Bear pressed her mouth against his ear.
‘Where are the guards? I can’t see any.’
Luca’s eyes steadily moved from figure to figure and up along the levels. Each person simply shuffled forward, tipping their loads into the waiting troughs before retreating into a network of mineshafts dug back from the central atrium.
‘I don’t see any guards either. Where the hell are they?’
‘Maybe they don’t come down here. Would you, if you ended up looking like those miners?’
As Bear said the words, she suddenly realised that the figure of a man was slumped on the ground no more than ten feet away from them. He was resting against the wall, with his knees tucked up to his chest and head lowered. His limbs were angular and wasted, pressed back as if fused to the rock. She was scarcely able to believe that they had been so close without seeing him, but then she started to see others too, half-hidden in the darkness; a single raised limb or the silhouette of a person slumped face down on the ground. The dead were all around them, abandoned and ignored.
Bear felt her stomach cramp. The heat and the stench of sulphur were making her nauseous. Even after all the war-torn hellholes she had been to, she had never seen anywhere more pitiless and desperate.

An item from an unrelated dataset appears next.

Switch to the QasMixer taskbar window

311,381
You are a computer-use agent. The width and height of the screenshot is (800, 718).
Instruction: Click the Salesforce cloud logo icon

‘We can’t stay here, Luca,’ she hissed, nudging him with her hand. ‘We’ve got to hurry.’
He nodded hesitantly. ‘OK. We have to ask if they’ve seen Joshua. Someone here must know where he is.’
‘Luca, look at them. They’re like ghosts. They can barely stand, let alone answer questions.’
‘Then we try one of the other levels further up. We’ve got to keep going until we get an answer.’
Bear grabbed his shoulder.
‘If we go higher, we’ll be caught. We should go, Luca. Get the hell out of here, while we have the chance.’
‘I’m sorry, Bear, but I’ve got to try.’
She stared into his eyes. Now that she had discovered the origin of the fire coltan, she felt a terrible need to get out of here. The impulse overran any sense of control or composure, and she half-turned back towards the lava tunnel. She had to get away from the claustrophobia and death.